The purpose of a substitution of parties to an action, in the event of death or the transfer of an interest, is that there may be some individual or entity to represent the transferred interest during the continuation of the litigation. When the interest is transferred during litigation, by death or by assignment to a stranger to the action, it follows that a substitution of parties should be made. But when one, who is already a party to the action, acquires the joint interest of his co-plaintiff during the litigation, by purchase and transfer from the owner in his lifetime, or from his estate after his death, there is neither reason nor statutory requirement that the surviving owner of that interest shall again be made a party to the action in order that he may represent his own interest in the litigation. By his death, the deceased party to the litigation is merely eliminated therefrom. The court does not thereby lose jurisdiction of the subject-matter. The surviving joint *517 owner of the property, under the circumstances of this case, has merely increased his holdings to include the entire property. It is therefore unnecessary that Powell should be substituted to enable him to continue the litigation.

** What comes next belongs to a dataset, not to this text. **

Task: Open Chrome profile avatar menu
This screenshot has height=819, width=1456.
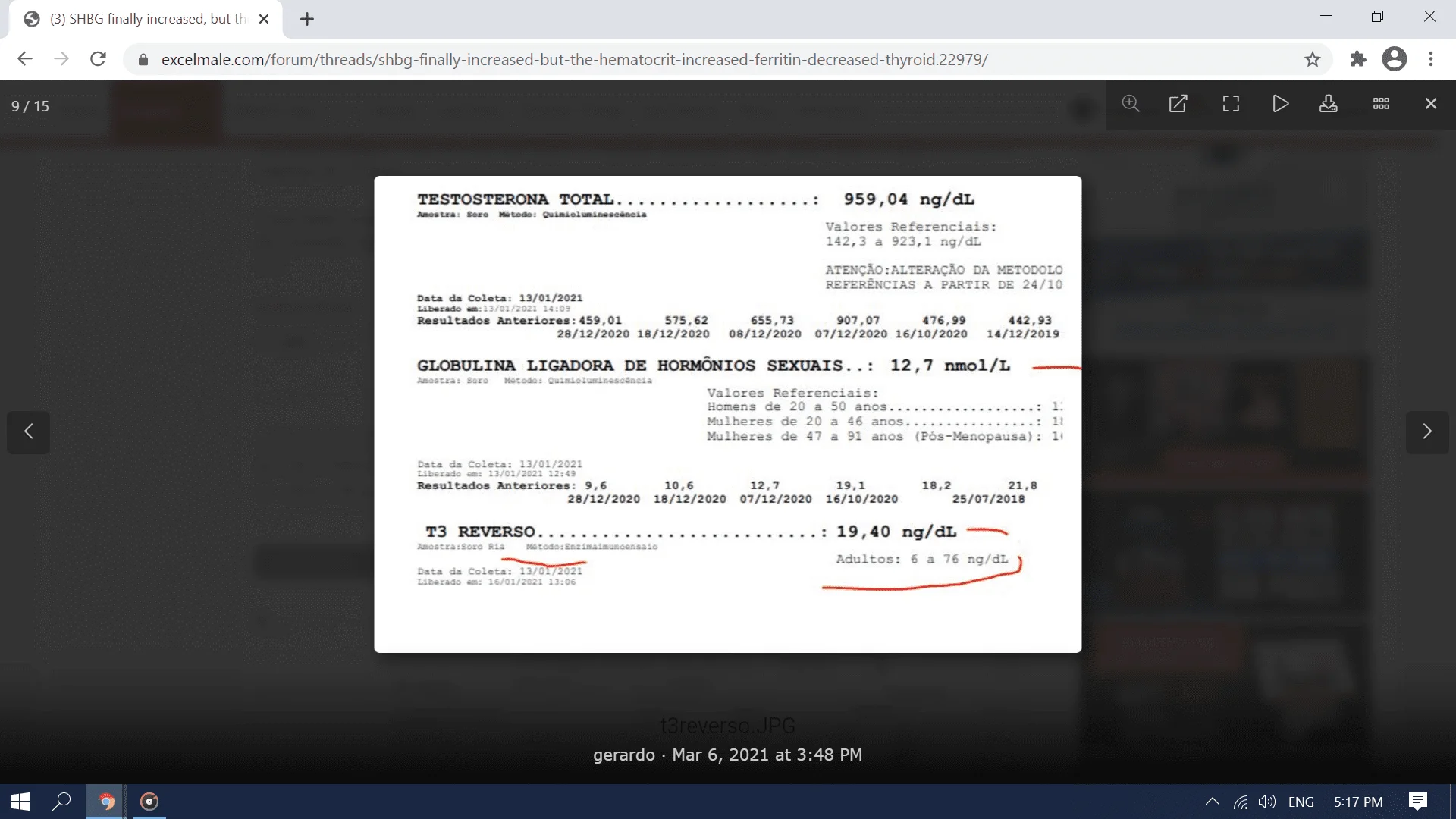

[4] The notice of appeal was given in this case in behalf of both Powell and the deceased. It may be conceded that the appeal was ineffectual so far as it purports to apply to the interest of the deceased party since the estate no longer has an interest in the litigation. But the notice of appeal authorized Powell to represent the entire interest in litigation.

The case of Deiter v. Kiser, 158 Cal. 259 [110 P. 921], relied upon by the respondent in support of its motion to dismiss the appeal as to Miller's interest, is not in point. In that case there was no transfer or assignment of the chose in action by the estate of Deiter. The entire interest remained in his estate. It belonged to the estate when the notice of appeal was taken. The court properly said that when Miller died his attorney lost authority to represent him in the action for any purpose.

[3b] The motion to dismiss the appeal as to the former interest of J. M. Miller, deceased, is denied. The motion to substitute Robert Powell as plaintiff in the place of said deceased is granted.